(Stored data)
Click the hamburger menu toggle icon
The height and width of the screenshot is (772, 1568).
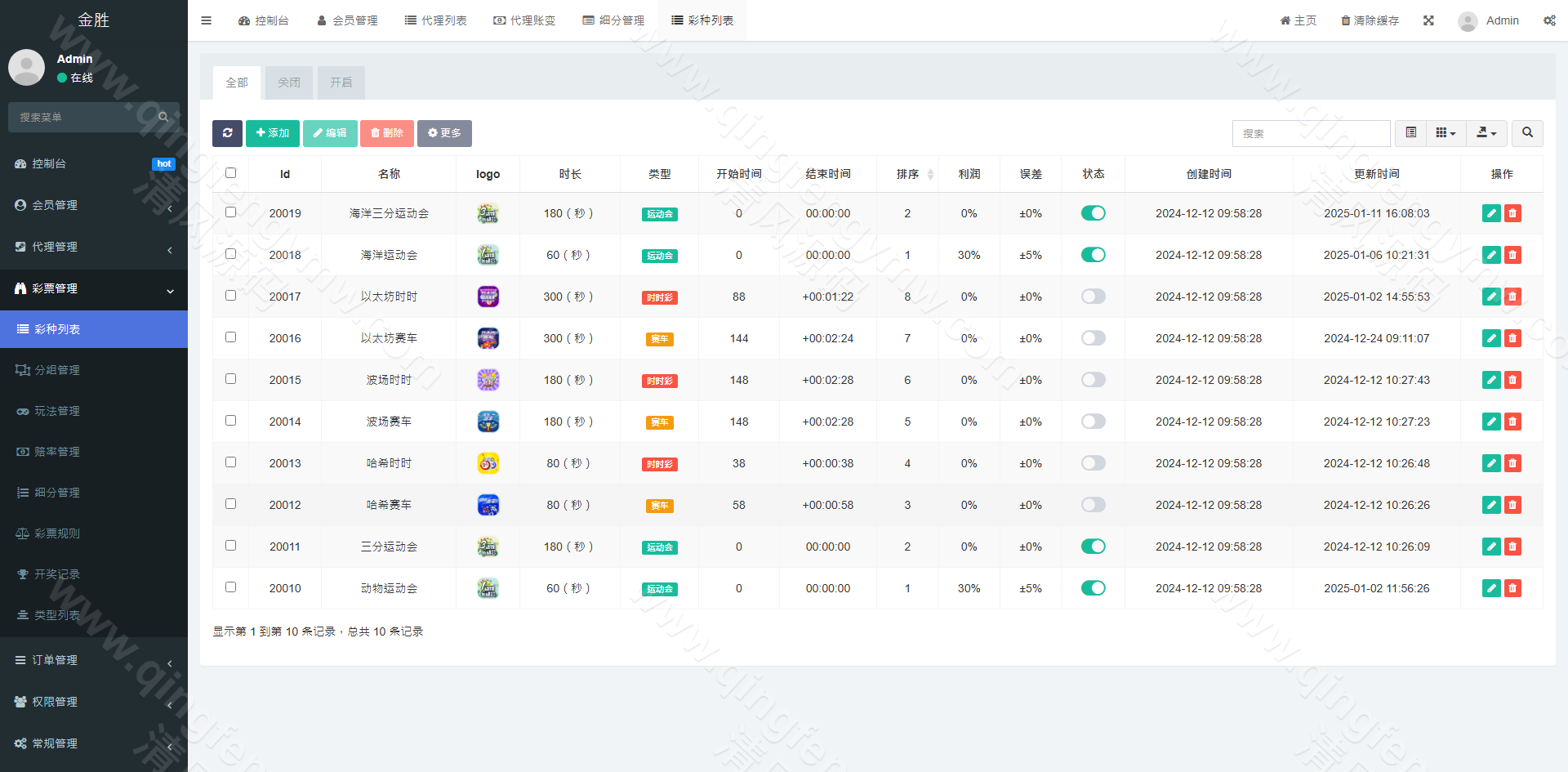pos(206,20)
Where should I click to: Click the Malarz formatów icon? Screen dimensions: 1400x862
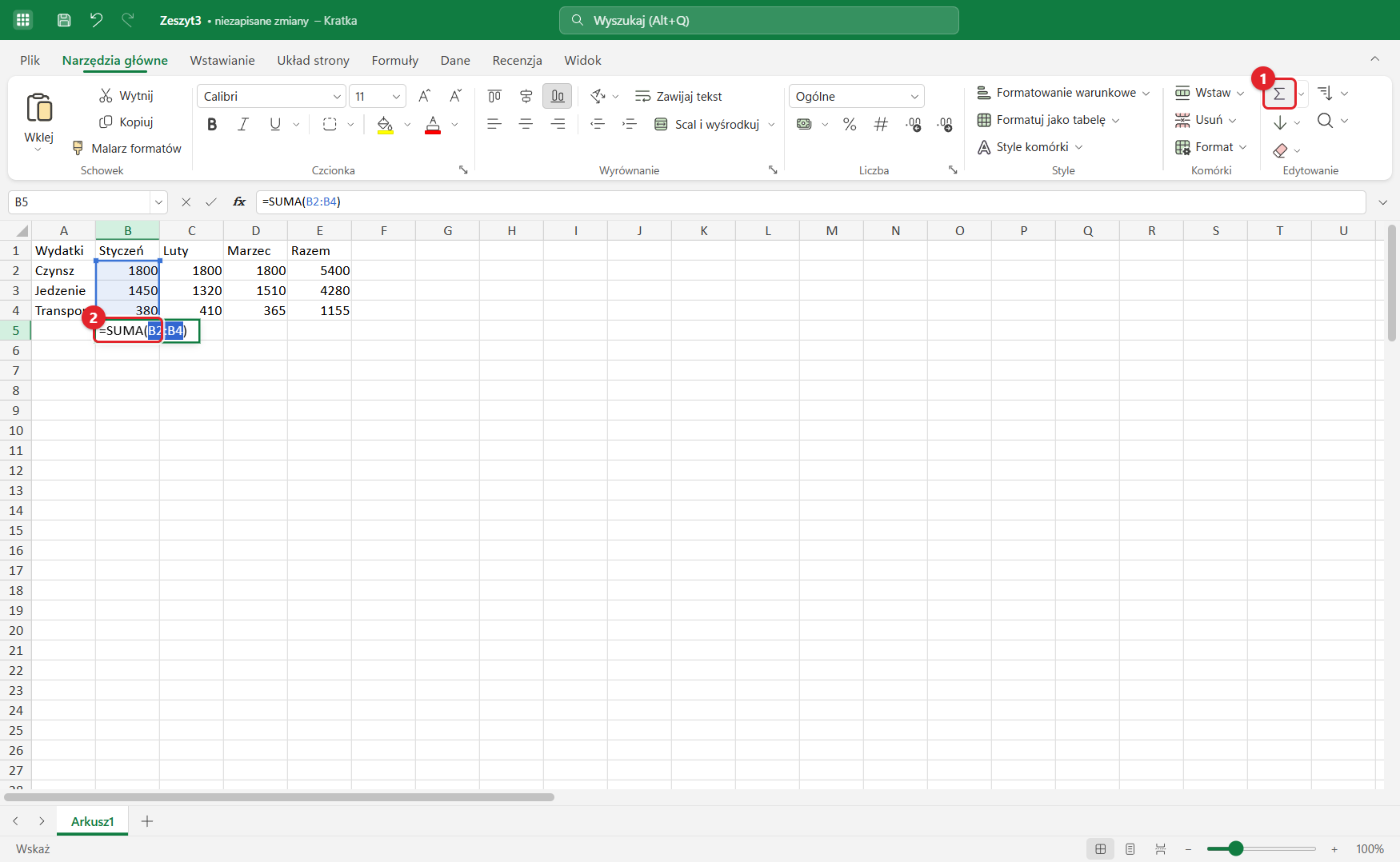click(78, 148)
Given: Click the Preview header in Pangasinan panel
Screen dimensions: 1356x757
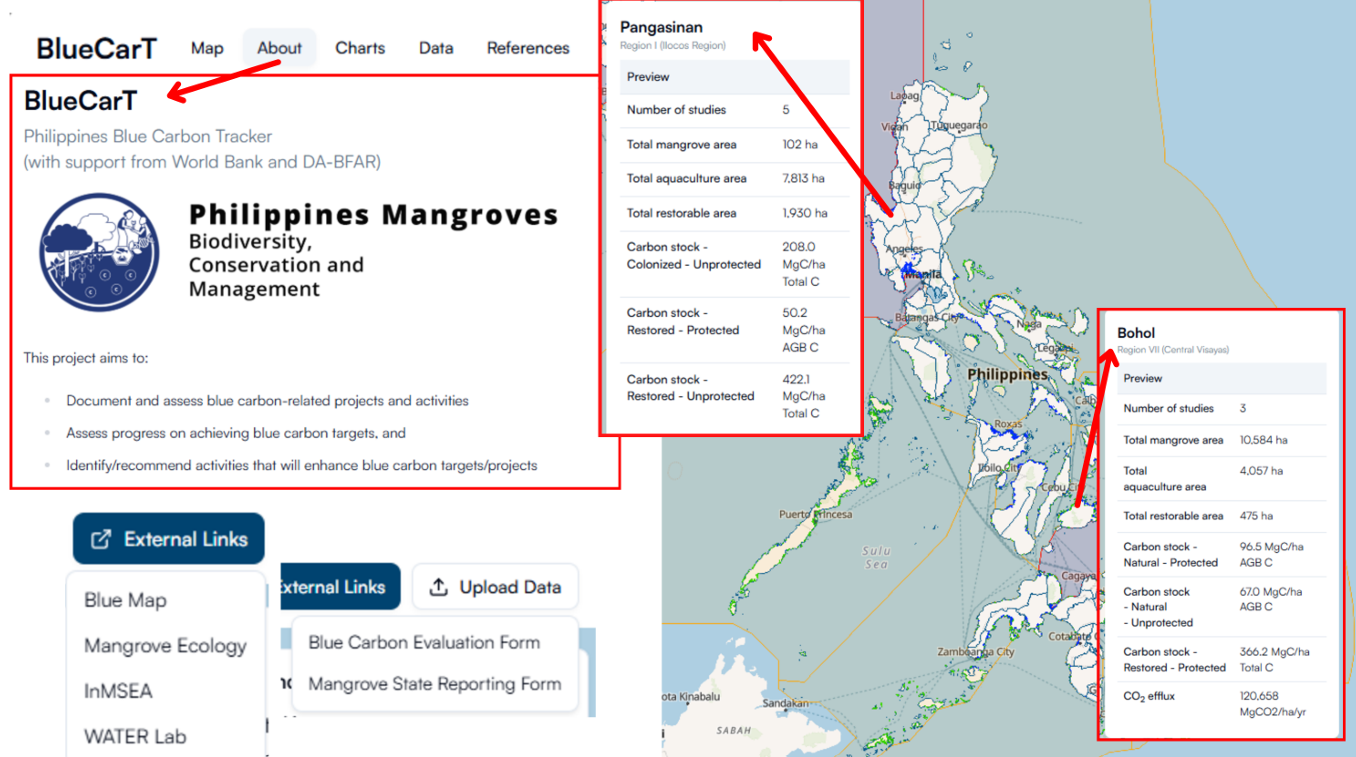Looking at the screenshot, I should (x=648, y=77).
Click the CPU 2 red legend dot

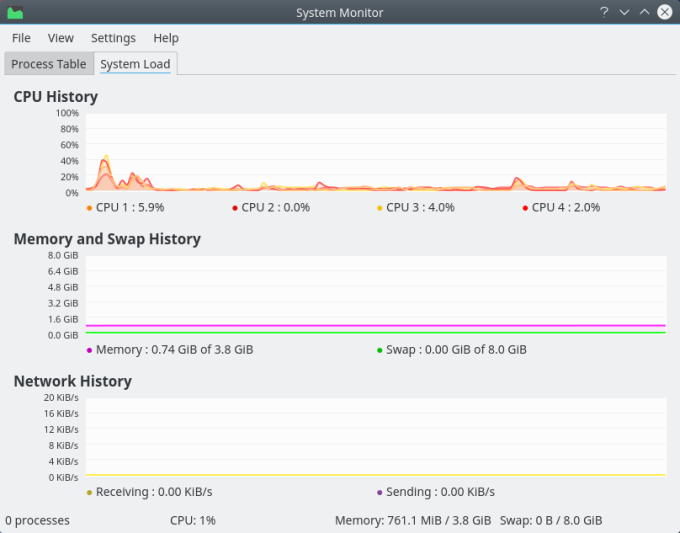(235, 208)
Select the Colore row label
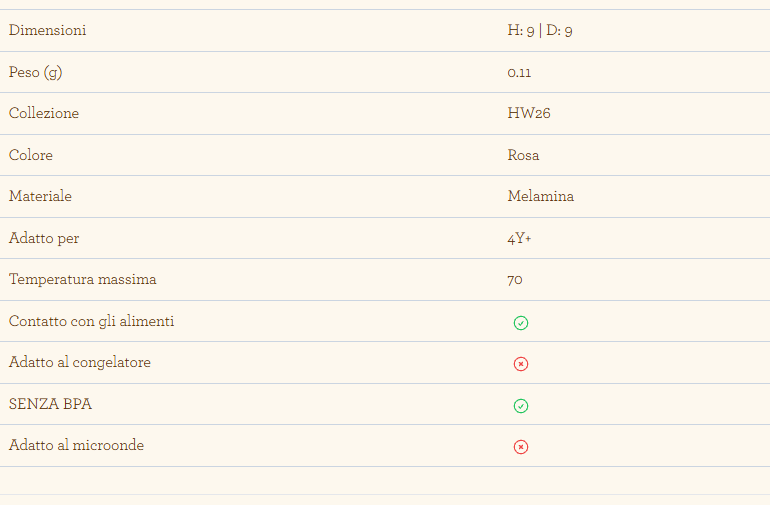The width and height of the screenshot is (770, 505). [30, 155]
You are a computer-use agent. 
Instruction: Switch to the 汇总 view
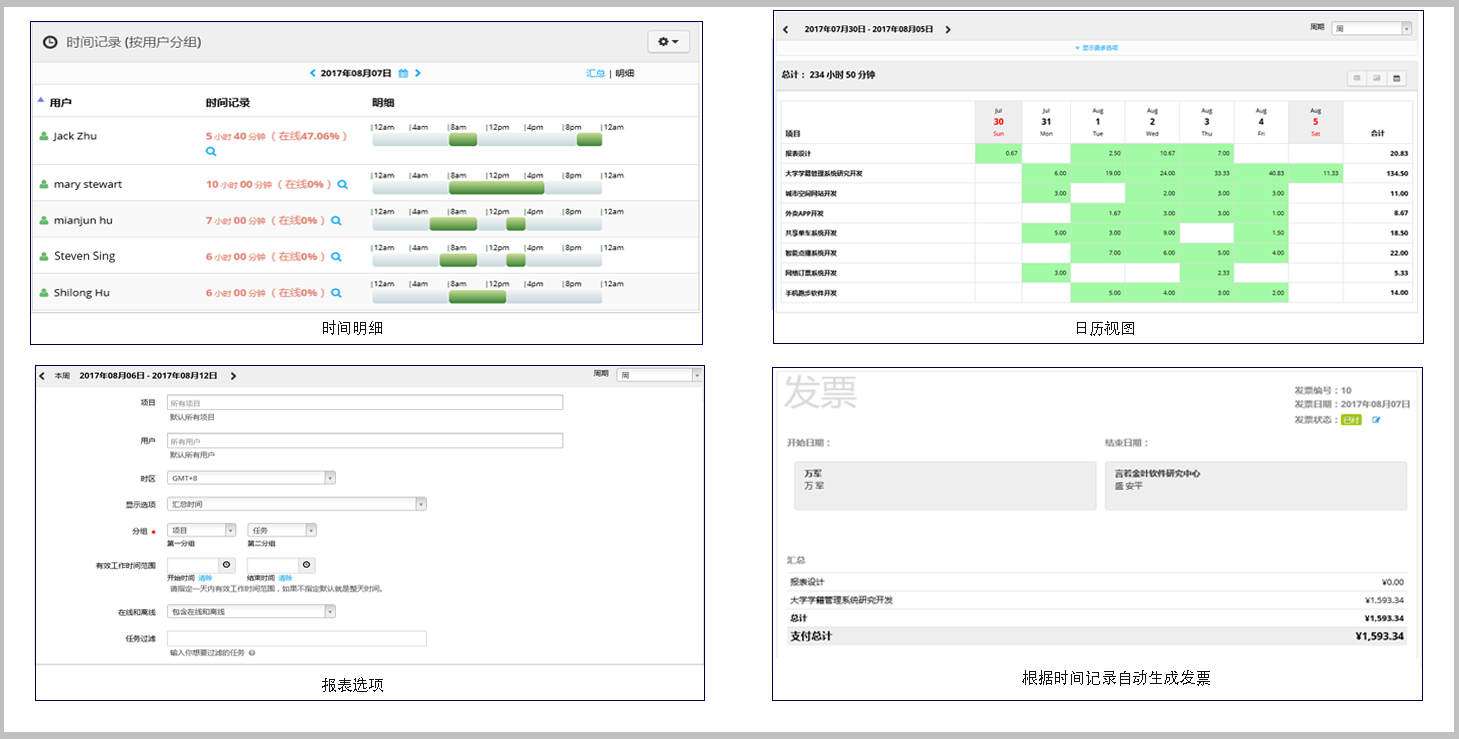(595, 73)
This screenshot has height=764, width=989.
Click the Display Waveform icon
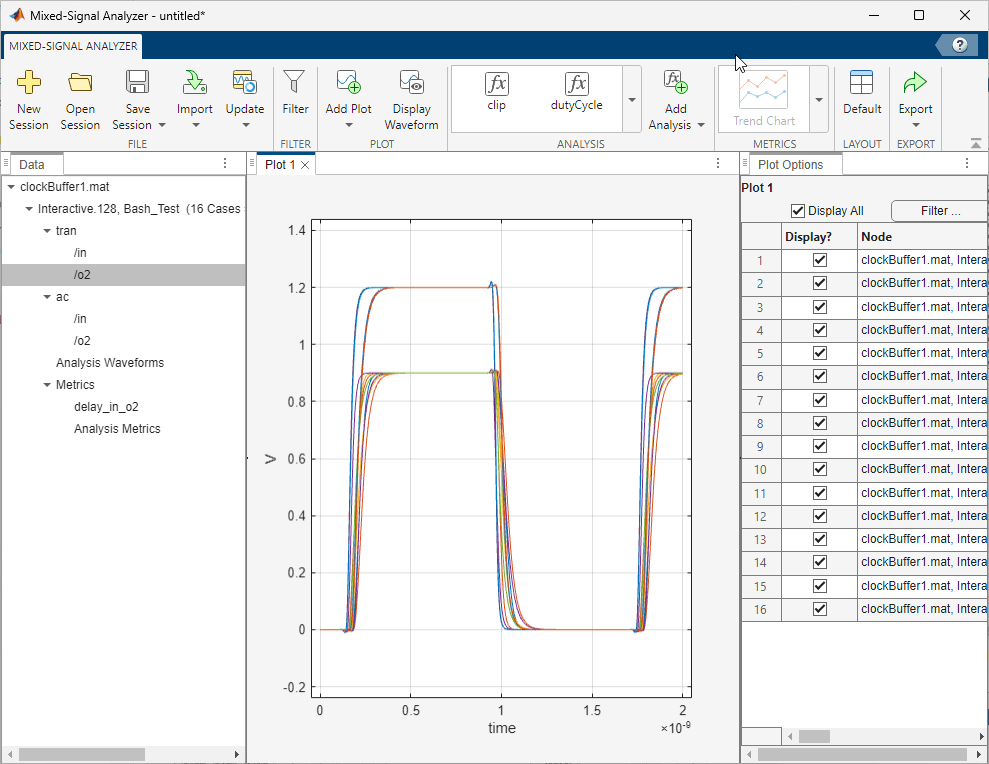[x=411, y=84]
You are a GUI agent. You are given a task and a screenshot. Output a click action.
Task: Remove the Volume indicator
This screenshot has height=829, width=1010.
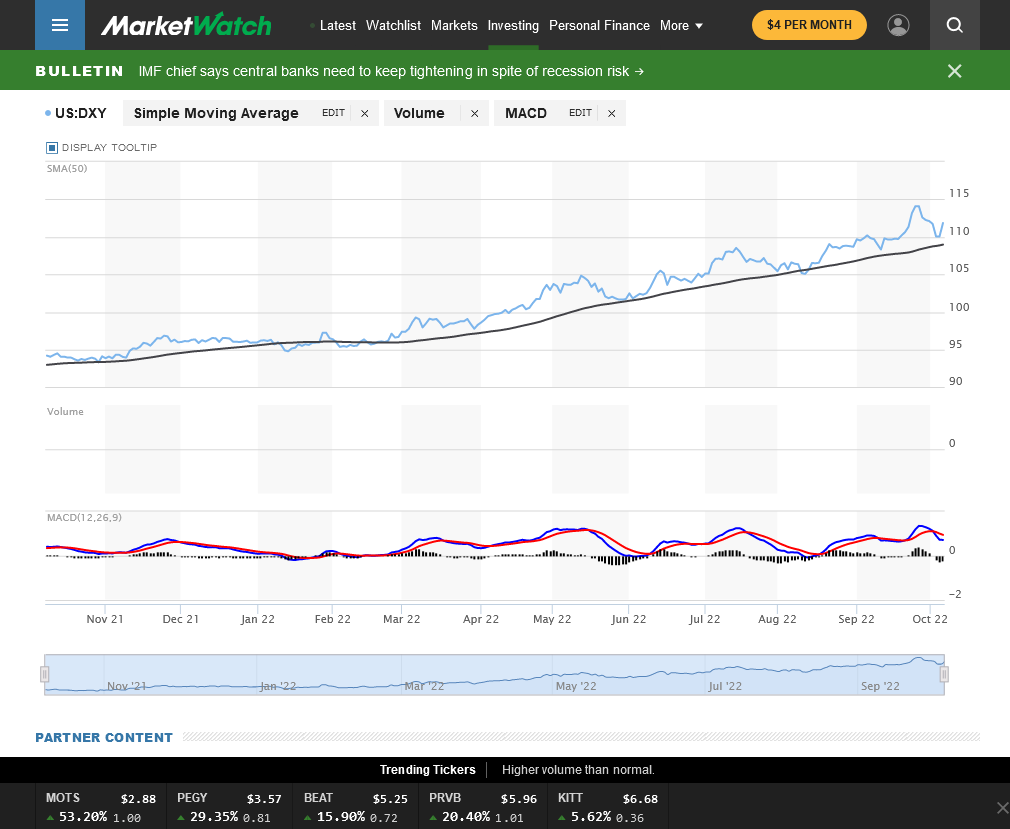pos(474,114)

* About this task *
In your answer, print the entries above exactly, with the pictures left out.

* Problem solution *
Click the hamburger menu toggle icon
The height and width of the screenshot is (772, 1568).
pos(206,20)
Where should I click to: Click the Malarz formatów icon? Screen dimensions: 1400x862
click(78, 148)
Given: Click the Preview header in Pangasinan panel
Screen dimensions: 1356x757
Looking at the screenshot, I should (x=648, y=77).
Click the CPU 2 red legend dot

(235, 208)
Select the Colore row label
The width and height of the screenshot is (770, 505). [30, 155]
You are a computer-use agent. 
Instruction: Switch to the 汇总 view
(595, 73)
This screenshot has height=764, width=989.
Click the Display Waveform icon
[x=411, y=84]
You are a GUI agent. You are given a task and a screenshot. Output a click action.
Task: Remove the Volume indicator
This screenshot has height=829, width=1010.
pos(474,114)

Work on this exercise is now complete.